These quantifiers apply to the preceding atom. By default, they are "greedy" meaning they attempt to match as many characters as possible. In order to match as few characters as possible, follow them with a ?.

character meaning
* match 0 or more times, i.e., any number of times
+ match 1 or more times, i.e., at least once
? (??) match (or lazy match) 0 or 1 times, i.e., at most once
{n} match exactly n times
{n,} match at least n times
{n,m} match at least n times but no more than m times

Metacharacters

The following characters need to be escaped because they have special meanings:

\ | ( ) [ { ^ $ * + ? .

character meaning
. match any single character (except \n; use /s to match \n, too)
| matches either the subexpression preceding or following it
( ) groups subexpressions for capturing to $1, $2... (\1, \2, ... in R)
(?: ) groups subexpressions without capturing (cluster)
{ } specifies a range of occurrences for the element preceding it
[ ] define character class, matches any one of the characters contained within the brackets
\ escapes next character, i.e., modify the meaning of the next character
\N matches the text from the Nth group
\K resets the beginning of the match to the current position (this only affects what is reported as the full match)
^ if the first character of a class, negates that class
- unless first, last, or escaped (i.e., [ad-]: match a, d, or -), used for a range ([a-b]: match any character in the range from a to b)

Character class shortcuts

These can be used on their own or within a character class.

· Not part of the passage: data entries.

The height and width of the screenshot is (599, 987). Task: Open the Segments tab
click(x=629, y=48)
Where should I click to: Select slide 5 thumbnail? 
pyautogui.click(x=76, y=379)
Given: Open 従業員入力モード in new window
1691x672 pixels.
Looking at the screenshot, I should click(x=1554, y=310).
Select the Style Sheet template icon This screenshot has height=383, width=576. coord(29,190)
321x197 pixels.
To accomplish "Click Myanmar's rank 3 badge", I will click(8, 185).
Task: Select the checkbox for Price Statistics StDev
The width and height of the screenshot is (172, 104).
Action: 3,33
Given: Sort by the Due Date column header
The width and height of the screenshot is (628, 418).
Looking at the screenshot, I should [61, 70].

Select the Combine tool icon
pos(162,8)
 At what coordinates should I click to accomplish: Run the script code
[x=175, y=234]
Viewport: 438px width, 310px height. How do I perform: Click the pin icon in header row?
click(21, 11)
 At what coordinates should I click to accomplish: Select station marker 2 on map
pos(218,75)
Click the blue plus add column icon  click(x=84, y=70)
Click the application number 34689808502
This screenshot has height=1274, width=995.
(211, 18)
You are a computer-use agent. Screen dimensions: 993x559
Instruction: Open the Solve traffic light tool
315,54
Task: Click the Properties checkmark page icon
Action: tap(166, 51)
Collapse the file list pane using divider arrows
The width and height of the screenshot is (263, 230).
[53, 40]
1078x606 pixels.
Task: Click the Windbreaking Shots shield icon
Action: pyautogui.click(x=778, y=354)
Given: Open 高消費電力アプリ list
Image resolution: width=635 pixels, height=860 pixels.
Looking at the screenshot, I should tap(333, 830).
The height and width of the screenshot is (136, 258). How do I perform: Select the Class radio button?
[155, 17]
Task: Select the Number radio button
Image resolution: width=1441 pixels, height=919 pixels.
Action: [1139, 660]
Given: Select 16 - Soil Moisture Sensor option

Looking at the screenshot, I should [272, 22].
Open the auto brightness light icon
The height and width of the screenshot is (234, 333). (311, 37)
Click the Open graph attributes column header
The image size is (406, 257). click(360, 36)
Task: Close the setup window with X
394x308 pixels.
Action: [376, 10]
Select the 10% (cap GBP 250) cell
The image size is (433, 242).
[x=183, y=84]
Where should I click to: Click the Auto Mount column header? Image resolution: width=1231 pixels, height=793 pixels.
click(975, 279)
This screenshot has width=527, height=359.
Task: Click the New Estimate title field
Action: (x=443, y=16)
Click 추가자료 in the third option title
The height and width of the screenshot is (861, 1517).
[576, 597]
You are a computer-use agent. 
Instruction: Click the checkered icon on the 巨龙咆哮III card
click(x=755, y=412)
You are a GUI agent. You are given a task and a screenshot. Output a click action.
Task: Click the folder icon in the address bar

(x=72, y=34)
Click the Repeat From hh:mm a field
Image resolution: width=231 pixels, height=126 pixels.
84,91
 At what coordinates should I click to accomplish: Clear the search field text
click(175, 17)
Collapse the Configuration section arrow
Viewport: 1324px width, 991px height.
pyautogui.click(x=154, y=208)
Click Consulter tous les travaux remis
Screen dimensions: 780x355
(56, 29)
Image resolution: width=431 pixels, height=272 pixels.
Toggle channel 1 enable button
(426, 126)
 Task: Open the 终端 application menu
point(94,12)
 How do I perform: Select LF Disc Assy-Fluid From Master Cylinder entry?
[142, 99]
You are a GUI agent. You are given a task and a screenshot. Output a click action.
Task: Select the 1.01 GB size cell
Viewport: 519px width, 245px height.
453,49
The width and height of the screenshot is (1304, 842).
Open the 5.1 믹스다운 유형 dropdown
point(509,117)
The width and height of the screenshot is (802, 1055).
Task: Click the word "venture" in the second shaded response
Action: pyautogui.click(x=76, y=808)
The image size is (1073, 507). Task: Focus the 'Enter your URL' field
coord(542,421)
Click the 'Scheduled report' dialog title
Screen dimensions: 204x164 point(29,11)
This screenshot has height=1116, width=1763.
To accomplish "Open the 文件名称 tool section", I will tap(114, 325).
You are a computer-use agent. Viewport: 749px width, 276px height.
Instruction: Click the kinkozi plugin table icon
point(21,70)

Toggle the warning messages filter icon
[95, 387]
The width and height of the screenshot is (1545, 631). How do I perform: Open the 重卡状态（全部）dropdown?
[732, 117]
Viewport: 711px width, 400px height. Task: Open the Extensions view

character long version meaning
\d [0-9] digit
\D [^0-9] non-digit
\s [ \t\n\r\f] whitespace
\S [~ \t\n\r\f] non-whitespace
\w [a-zA-Z0-9_] "word" character
\W [^a-zA-Z0-9_] non-"word" character

Anchors

Also known as zero-width (length) assertions, these do not match any characters but "look around" to see what comes before and/or after the current position.

character meaning
^ match at the beginning of a string (or line if /m is used)
$ match at the end of a string (or line if /m is used)
\b match at a "word" (\w) boundary
\B match at not a "word" boundary

Look-ahead and look-behind

Zero-length assertions can also be used to match extended patterns and require that a pattern match succeed (positive assertion) or fail (negative assertion).

character meaning
(?= ) positive look-ahead assertion
(?! ) negative look-ahead assertion
(?<= ) positive look-behind assertion
(?!= ) negative look-behind assertion

Every extended pattern is written as a parenthetical group with a question mark as the first character. Notice that the = or ! is always last. The directional indicator (<) is only present in the look-behind and comes before the positive or negative indicator.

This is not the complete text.